Friday, January 25, 2013 - 3:00pm to 4:15pm
Location: 
Faculty Common Room

Critical Analysis of Law Lab

Presents

 

Alonso Barros

Faculty of Social Sciences

Universidad Nacional Andrés Bello, Santiago, Chile

 

The Lithium People and the Fetish: A Post-Dogmatic

Case Study of the Atacama Desert Peoples and the

Extractive Industry

 

Friday, January 25, 2013

3:00 – 4:15

Faculty Lounge (Common Room), Flavelle Hall

 

Alonso Barros is a lawyer (Pontificia Universidad Católica de Chile) and Doctor

of Philosophy (University of Cambridge, Dept. of Anthropology), with extensive

experience in advocacy and mediation in resource projects affecting indigenous

people in Latin America. His work focuses on law in society in Latin America, where

he has carried out extended fieldwork periods amongst the Mixe of Oaxaca (Mexico)
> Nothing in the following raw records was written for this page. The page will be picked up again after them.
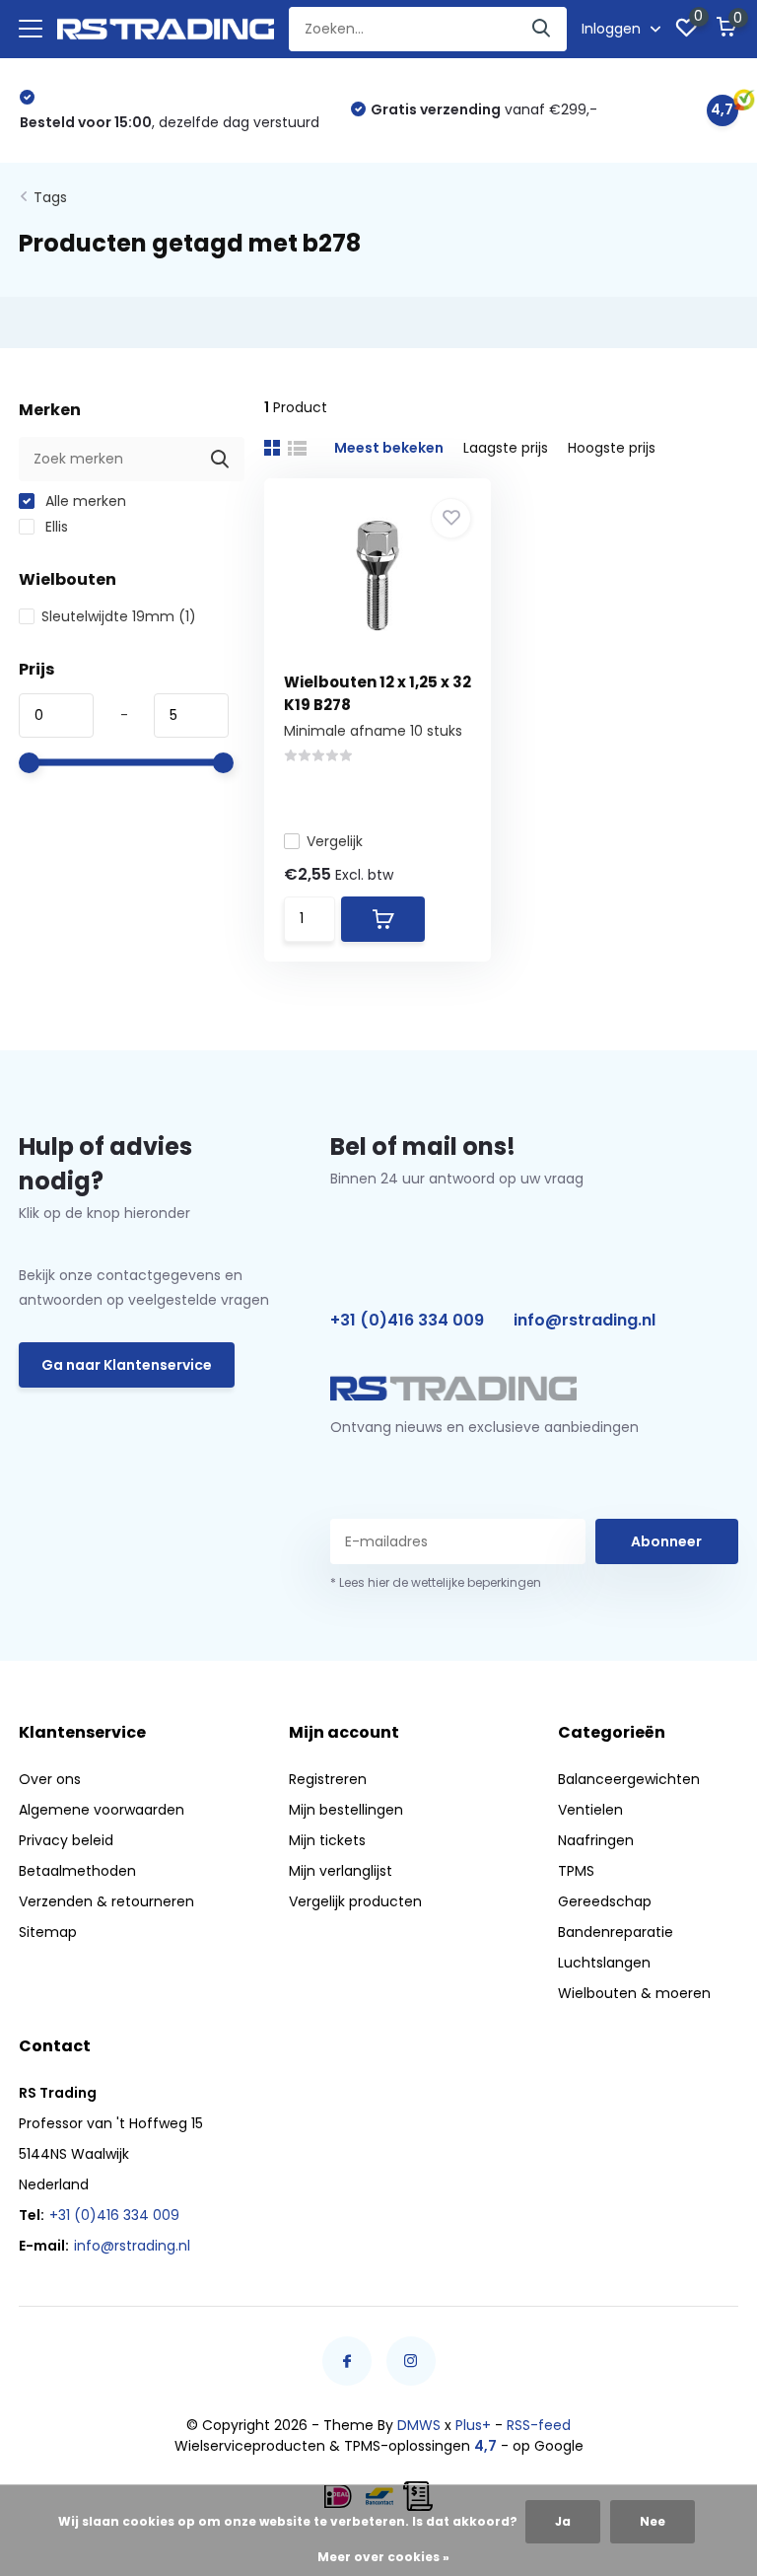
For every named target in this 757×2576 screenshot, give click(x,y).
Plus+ (473, 2425)
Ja (563, 2521)
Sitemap (48, 1932)
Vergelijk (335, 841)
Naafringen (596, 1840)
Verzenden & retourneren (106, 1901)
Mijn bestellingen (346, 1810)
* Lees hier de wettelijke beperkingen (435, 1582)
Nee (652, 2521)
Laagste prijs (505, 448)
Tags (50, 197)
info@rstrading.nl (584, 1320)
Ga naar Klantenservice (126, 1365)
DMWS (419, 2425)
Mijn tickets (327, 1840)
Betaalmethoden (77, 1871)
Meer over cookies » (383, 2556)
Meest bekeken (389, 448)
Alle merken (83, 501)
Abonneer (666, 1541)
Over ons (50, 1779)
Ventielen (590, 1810)
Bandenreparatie (615, 1932)
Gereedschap (605, 1901)
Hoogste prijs (611, 448)
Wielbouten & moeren (634, 1993)
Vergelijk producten (355, 1901)
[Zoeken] (542, 29)
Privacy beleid (66, 1840)
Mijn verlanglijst (340, 1871)
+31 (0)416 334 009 (407, 1320)
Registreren (328, 1779)
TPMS (576, 1871)
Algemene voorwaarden (101, 1810)
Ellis (54, 527)
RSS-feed (539, 2425)
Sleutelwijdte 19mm (118, 616)
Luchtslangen (604, 1962)
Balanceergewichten (629, 1779)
and with Atacameño, Aymara and Quechua communities and peoples across the

Argentinean, Bolivian and Chilean highlands.

 

This paper looks into the biopolitical ecology of mining operations that extract brine

and Lithium from Atacameño socio-nature in order to understand the simultaneous

process by which common resources (collective property) are substituted by cultural

commodity fetishism (individualized identity). The conclusion shows how water

divides and cultural lawfare racialize conflicts by fetishizing nature/culture binaries in

the form of law and indigenous rights.